- [Requirement] Identify all lines of the data containing the string "Select" and copy them.

- [Exercise data]
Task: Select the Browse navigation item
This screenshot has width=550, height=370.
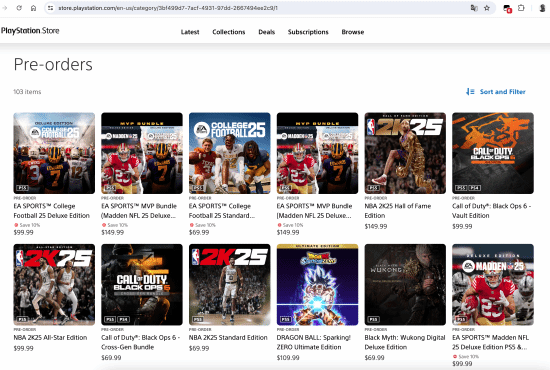Action: coord(353,32)
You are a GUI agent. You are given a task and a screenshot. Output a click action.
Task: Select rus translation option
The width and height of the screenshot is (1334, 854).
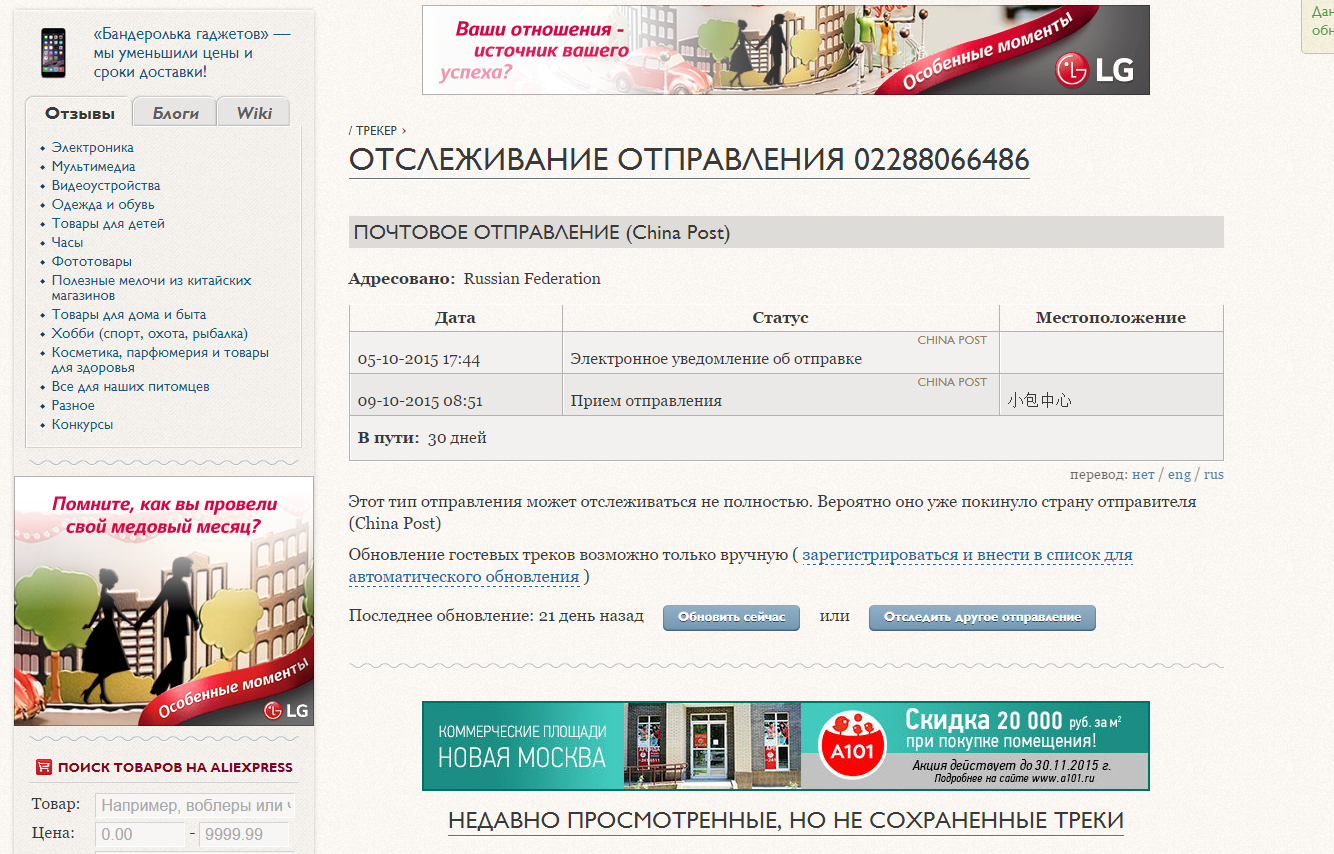tap(1213, 475)
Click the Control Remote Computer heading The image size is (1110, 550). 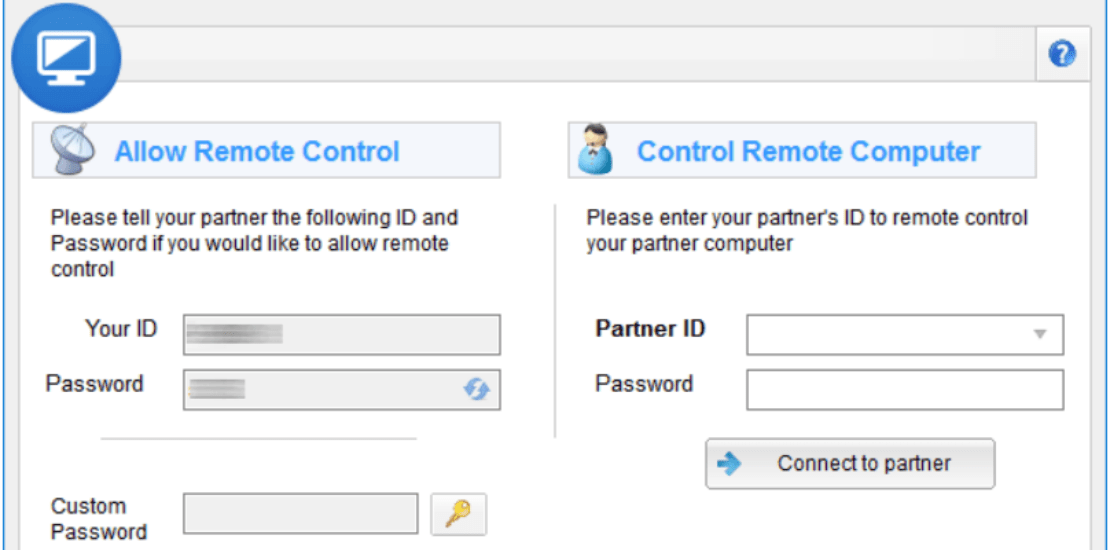pyautogui.click(x=808, y=151)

- [Exercise answer]
Task: Select the Browse navigation item
Task: Select rus translation option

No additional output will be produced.